The multivariate models for obesity included potential confounding factors, such as age, employment status, education level, IVDU and NIVDU, naive status, current HAART use, current PI use, and HIV viral load in addition to factors found significant in the univariate models: sex, race, CD4 cell count, and smoking status. In the multivariate analysis in men, having a CD4 count ≥200 cells/mL remained associated with obesity and overweight (OR = 1.6, 95% CI: 1.04-2.40), whereas cigarette smoking remained protective (OR = 0.61, 95% CI: 0.44-0.83). In women, being African American (OR = 4.6, 95% CI: 1.9-11.1) and having a CD4 count ≥200 cells/mL (OR = 3.2, 95% CI: 1.1-8.8) were associated with obesity and overweight.
 
We compared the age-adjusted prevalence of obesity and overweight within our cohort with that of Philadelphia at large, stratified by sex, race, and age group. In African American men, the city rate was 27% greater than in the HIV-infected cohort: 20% greater in non-African American men and 10.8% greater in African American women (all P < 0.001). In non-African American women, the rate was 48% compared with the 46% city rate (P > 0.5). In the age-stratified comparison with Philadelphia, the prevalence of obesity and overweight in the cohort was similar to that of the overall Philadelphia population in those aged 18 to 29 years (P = 0.43) and those aged 65 years or greater (P = 0.41).

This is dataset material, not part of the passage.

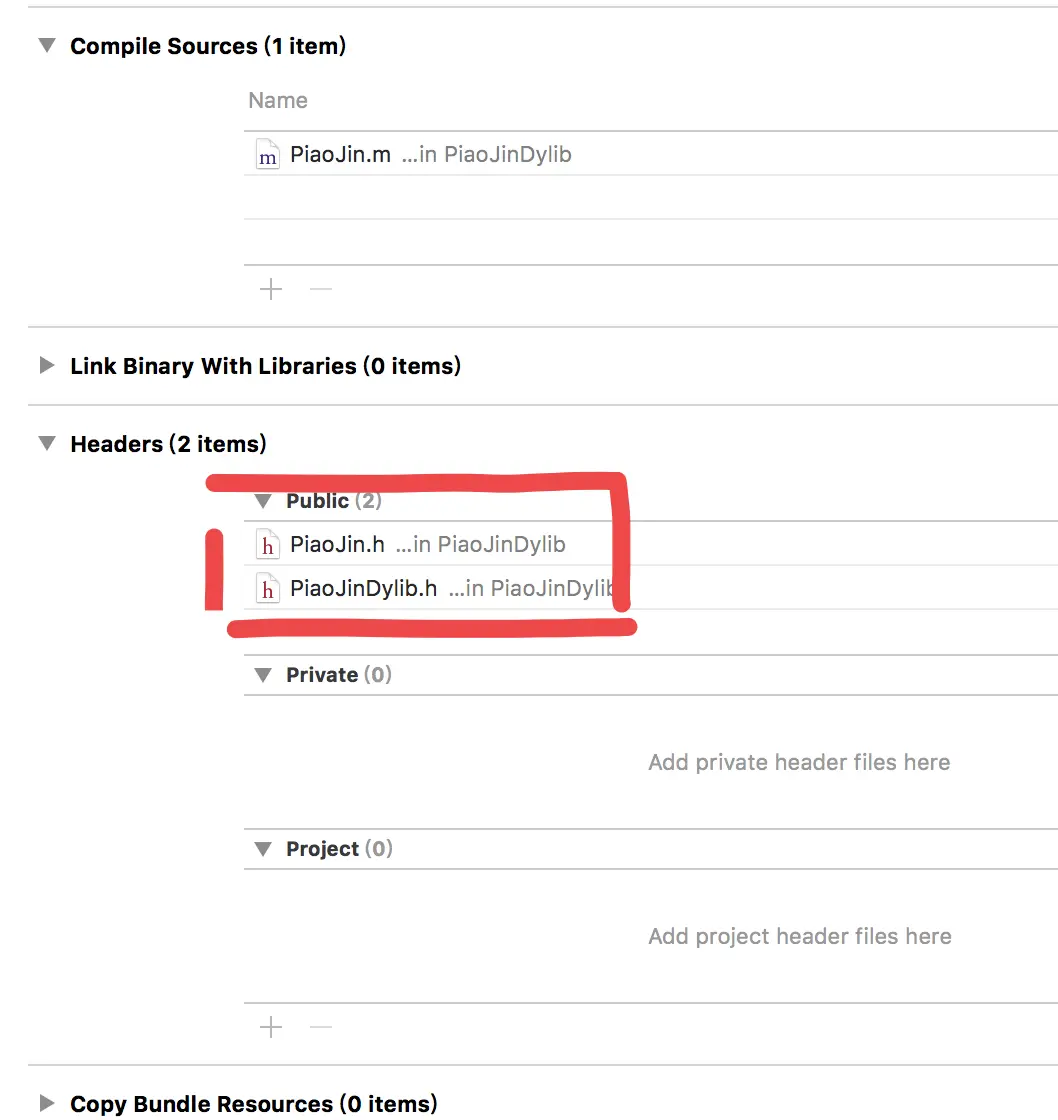Screen dimensions: 1058x1120
Task: Select the PiaoJin.h header row
Action: tap(651, 544)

Obesity and overweight were less prevalent in the cohort than in the Philadelphia population in those aged 30 to 44 years and those aged 45 to 64 years (P = 0.0001 and P < 0.0001, respectively).
 
Data on lipids within 90 days of the weight used to calculate the BMI were available in 349 patients (20% of the cohort, 280 men and 69 women), and data on glucose in were available in 744 patients (44% of the cohort, 522 men and 222 women). Lipid data were more commonly available for patients who were nonsmokers on PIs having higher CD4+ cell counts and higher BMIs than the group as a whole (all P < 0.01). Glucose levels were checked more frequently in older women of low income (P < 0.01). There were weak positive correlations between BMI and total cholesterol, non-HDL cholesterol, triglycerides, and glucose overall (p = 0.14, 95% CI: 0.04-0.24; p = 0.17, 95% CI: 0.0-0.27; p = 0.14, 95% CI: 0.4-0.24; and p = 0.15, 95% CI: 0.08-0.22, respectively). Among men, there were also weak positive correlations between BMI and total cholesterol, non-HDL cholesterol, triglycerides, and glucose (p = 0.17, 95% CI: 0.06-0.28; p = 0.18, 95% CI: 0.07-0.29; p = 0.17, 95% CI: 0.06-0.28; and p = 0.16, 95% CI: 0.07-0.25, respectively). In women, probably because of the small sample size, there were no statistically significant correlations between BMI and cholesterol, non-HDL cholesterol, triglycerides, or glucose (p = -0.03, 95% CI: -0.27-0.21; p = 0.08, 95% CI: -0.16-0.32; p = 0.12, 95% CI: -0.08-0.32; and p = 0.13, 95% CI: -0.01-0.27, respectively).